Porém, mais do que um filme escatológico, “Anticristo” é filosófico. Os personagens principais poderiam ser classificados como uma versão contrária de Adão e Eva, ou mesmo como homens comuns prestes a ter a sua natureza revelada. Com seu roteiro, Von Trier permite inúmeras interpretações e este é exatamente o seu problema. Diferente de “Dogville”, a fita fica tão complexa que se torna indecifrável. A intenção dos dois filmes parece ser a mesma: mostrar o quão ruim é a natureza do homem, mas as realizações são absolutamente diferentes. É que esta história é cheia de símbolos, diálogos e sequências sem explicações. O que dizer de uma raposa que fala? Segundo o diretor, a obra nasceu fruto de uma depressão que o atormentou por dois anos e que muitas de suas cenas advém de sonhos subjetivos que teve durante o período, ou seja, apenas ele ou nem ele mesmo deve entender o propósito de cada uma delas. Estamos diante de uma obra particular até demais.

Tecnicamente, o longa é perfeito. Depois da cena inicial, Von Trier volta ao seu estilo documental, posicionando a câmera na mão e dando inúmeros closes. Os cortes bruscos também são uma marca, dispensando momentos de silêncio desnecessários.
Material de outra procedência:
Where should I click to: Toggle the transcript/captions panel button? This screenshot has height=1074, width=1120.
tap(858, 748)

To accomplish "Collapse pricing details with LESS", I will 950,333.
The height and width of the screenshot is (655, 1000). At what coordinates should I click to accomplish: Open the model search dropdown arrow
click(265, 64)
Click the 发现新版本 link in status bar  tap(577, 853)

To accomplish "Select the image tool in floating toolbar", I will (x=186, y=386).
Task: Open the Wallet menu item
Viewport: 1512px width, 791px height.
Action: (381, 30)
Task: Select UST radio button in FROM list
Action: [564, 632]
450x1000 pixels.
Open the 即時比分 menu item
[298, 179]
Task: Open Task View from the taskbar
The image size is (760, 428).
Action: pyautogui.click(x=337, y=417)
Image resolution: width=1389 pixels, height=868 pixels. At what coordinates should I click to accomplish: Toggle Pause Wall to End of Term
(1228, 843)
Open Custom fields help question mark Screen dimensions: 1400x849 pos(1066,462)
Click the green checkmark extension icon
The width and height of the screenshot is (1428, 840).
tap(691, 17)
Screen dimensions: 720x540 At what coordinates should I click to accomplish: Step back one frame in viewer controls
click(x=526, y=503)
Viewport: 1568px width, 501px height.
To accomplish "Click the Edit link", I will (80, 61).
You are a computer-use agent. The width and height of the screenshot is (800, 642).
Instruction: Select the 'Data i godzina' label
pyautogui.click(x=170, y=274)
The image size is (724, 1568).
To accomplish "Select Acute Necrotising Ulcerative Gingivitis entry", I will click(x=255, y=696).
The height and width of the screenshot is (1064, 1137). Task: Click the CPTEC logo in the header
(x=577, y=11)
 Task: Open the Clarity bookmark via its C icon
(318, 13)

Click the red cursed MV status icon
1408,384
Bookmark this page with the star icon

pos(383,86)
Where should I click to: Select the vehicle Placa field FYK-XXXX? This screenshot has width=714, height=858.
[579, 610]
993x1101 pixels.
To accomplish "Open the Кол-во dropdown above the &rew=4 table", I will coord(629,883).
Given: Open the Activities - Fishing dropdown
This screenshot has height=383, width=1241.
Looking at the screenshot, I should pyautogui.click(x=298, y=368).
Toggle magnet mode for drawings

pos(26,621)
O filme possui cenas realmente memoráveis, como a do sonho manipulado da mulher enquanto está indo de metrô em direção ao Éden. A intensidade da película também impressiona, mesmo com o seu ritmo mais lento. E quando parece que já vemos tudo de mais estranho, o diretor nos concede o último capítulo. Nele, a mulher se entrega aos instintos e acompanhamos algumas das tomadas mais marcantes e nojentas que o cinema já viu. Se toda essa disposição técnica do cineasta tivesse sido utilizada em prol de algo mais “concreto”, estaríamos diante de um dos melhores filmes de todos os tempos.

Contando com uma fotografia inspirada de Anthony Dod Mantle (“Quem Quer Ser um Milionário?) e com atuações impressionantes de Dafoe e Gainsbourg (ela ganhou o prêmio de melhor atriz em Cannes pela performance), “Anticristo” é definitivamente mais uma produção de Lars Von Trier a ser observada. Defendendo teorias e criticando outras, o cineasta deve gerar manifestações de ódio e de amor também por aqui. Mesmo com os seus subjetivismos exagerados, o filme comprova o talento do diretor, conhecido por experimentar sem pudor.